[[ Extract to read, beginning ]]
David Méresse

Personal information
- Date of birth: 16 February 1931
- Place of birth: Cambrai, France
- Date of death: 8 April 2020 (aged 89)
- Place of death: Neuville-Saint-Rémy, France

Youth career
- 1945–1950: AC Cambrai

Senior career*
- Years: Team / Apps / (Gls)
- 1950–1957: CO Roubaix-Tourcoing / 77 / (5)
- 1957–1958: FC Sète 34 / 1 / (0)
- Total:  / 78 / (5)

= David Méresse =

French footballer (1931–2020)

David Méresse (16 February 1931 – 8 April 2020) was a French football player and coach.

==Biography==
Méresse played his junior career with AC Cambrai from 1945 to 1950. He then joined CO Roubaix-Tourcoing, with which he played 24 Ligue 1 games and 48 Ligue 2 games between 1950 and 1957. He was selected for the French Military Team in 1951 for the Bataillon de Joinville. After one season with FC Sète 34, Méresse retired and returned to AC Cambrai, where he was coach and president from 1982 to 1991. He recorded 78 matches and 5 goals.
[[ Extract to read, end ]]
● **What to work on**:
**1.** List the clubs named under the youth and senior career headings of the David Méresse profile.
**2.** Pick up the David Méresse biography after its final sentence and carry it on.
[[ Supplied entries, beginning ]]
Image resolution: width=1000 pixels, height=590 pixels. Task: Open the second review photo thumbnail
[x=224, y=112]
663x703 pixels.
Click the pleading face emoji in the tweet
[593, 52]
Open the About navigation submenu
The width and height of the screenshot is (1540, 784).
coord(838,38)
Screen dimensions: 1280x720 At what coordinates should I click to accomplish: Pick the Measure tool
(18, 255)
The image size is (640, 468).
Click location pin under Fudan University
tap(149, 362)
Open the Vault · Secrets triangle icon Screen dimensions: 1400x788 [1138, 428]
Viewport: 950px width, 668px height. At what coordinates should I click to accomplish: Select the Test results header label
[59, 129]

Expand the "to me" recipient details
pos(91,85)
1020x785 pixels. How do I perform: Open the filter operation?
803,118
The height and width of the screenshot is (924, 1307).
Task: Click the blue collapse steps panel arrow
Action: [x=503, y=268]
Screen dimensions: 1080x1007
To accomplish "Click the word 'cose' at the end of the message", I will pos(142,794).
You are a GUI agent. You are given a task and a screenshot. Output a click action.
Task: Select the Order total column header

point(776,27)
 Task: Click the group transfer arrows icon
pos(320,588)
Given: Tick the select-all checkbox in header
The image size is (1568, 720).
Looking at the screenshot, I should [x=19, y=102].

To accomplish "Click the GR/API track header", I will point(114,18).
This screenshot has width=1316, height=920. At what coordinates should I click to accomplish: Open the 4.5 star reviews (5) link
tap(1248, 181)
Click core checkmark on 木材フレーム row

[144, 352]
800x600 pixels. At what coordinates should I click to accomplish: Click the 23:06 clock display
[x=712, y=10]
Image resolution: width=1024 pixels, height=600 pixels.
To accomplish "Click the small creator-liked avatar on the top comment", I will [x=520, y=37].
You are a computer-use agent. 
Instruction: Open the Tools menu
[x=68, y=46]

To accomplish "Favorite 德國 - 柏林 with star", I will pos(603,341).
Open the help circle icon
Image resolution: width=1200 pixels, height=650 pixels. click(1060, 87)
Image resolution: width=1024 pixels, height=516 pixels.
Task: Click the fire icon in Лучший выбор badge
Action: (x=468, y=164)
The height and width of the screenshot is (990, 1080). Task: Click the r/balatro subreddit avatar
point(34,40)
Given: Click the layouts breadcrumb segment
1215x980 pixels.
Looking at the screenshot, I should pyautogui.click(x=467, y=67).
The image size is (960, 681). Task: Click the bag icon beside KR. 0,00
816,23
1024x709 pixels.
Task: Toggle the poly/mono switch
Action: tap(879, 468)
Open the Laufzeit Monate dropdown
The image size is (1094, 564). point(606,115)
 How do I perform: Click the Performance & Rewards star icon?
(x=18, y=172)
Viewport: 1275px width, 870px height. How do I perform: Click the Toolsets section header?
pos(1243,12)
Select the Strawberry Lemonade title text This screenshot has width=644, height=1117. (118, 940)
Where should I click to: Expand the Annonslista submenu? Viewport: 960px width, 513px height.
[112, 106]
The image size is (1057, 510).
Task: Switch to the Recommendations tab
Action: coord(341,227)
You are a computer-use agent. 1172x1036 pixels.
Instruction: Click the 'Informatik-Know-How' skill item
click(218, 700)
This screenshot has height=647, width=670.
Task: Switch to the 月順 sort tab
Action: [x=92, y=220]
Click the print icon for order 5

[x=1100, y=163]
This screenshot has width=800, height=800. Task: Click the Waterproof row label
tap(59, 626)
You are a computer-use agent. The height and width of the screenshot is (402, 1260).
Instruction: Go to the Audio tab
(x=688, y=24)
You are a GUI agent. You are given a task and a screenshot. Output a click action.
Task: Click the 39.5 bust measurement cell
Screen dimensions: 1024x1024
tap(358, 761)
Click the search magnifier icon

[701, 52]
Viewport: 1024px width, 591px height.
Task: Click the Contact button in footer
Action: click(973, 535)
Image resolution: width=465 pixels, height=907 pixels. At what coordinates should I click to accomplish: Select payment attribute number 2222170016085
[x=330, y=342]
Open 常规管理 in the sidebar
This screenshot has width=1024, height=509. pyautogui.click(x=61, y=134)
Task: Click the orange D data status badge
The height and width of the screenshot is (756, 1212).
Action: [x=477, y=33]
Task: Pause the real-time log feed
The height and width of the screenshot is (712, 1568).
[[ Supplied entries, end ]]
● **Written answers**:
**1.** AC Cambrai, CO Roubaix-Tourcoing, FC Sète 34

**2.**
He was secretary general then vice-president of the Scheldt District, member of the Nord-Pas-de-Calais League Council and member of the Central Commission for the National Championship of the French Football Federation (FFF). He ran a café in Cambrai, and was also a correspondent for L'Équipe, France Football, Nord Matin, and La Voix des Sports. He received the FFF gold medal in 2008.

Méresse died, aged 89, after contracting the COVID-19 virus.